Repeat the records exactly. Leave out the pictures.

[Provided information — start]

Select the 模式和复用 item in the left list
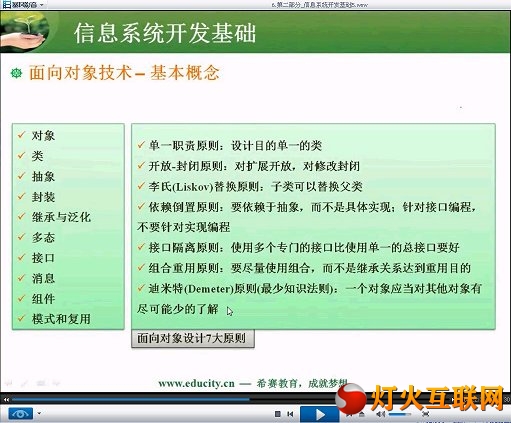The height and width of the screenshot is (423, 511). [61, 319]
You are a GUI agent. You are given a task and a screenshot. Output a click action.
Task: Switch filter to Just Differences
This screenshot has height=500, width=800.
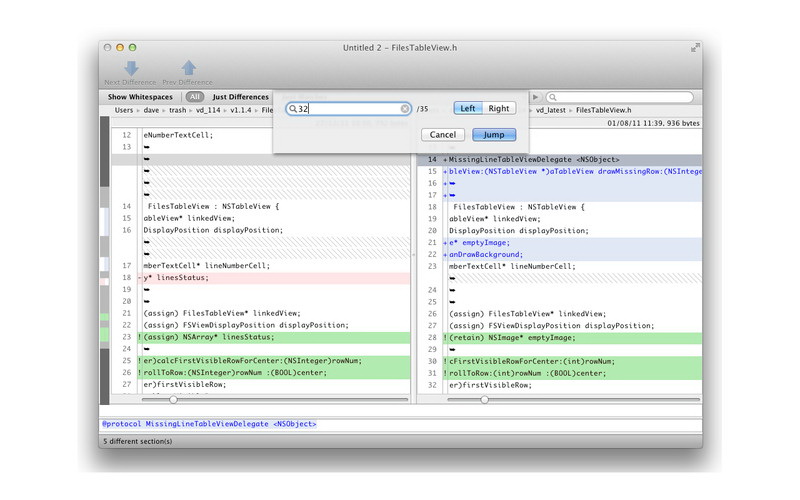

[Provided information — finish]

- **Written answer**:
Select the 模式和复用 item in the left list
The height and width of the screenshot is (423, 511). [61, 319]
You are a GUI agent. You are given a task and a screenshot. Output a click action.
Task: Switch filter to Just Differences
This screenshot has height=500, width=800.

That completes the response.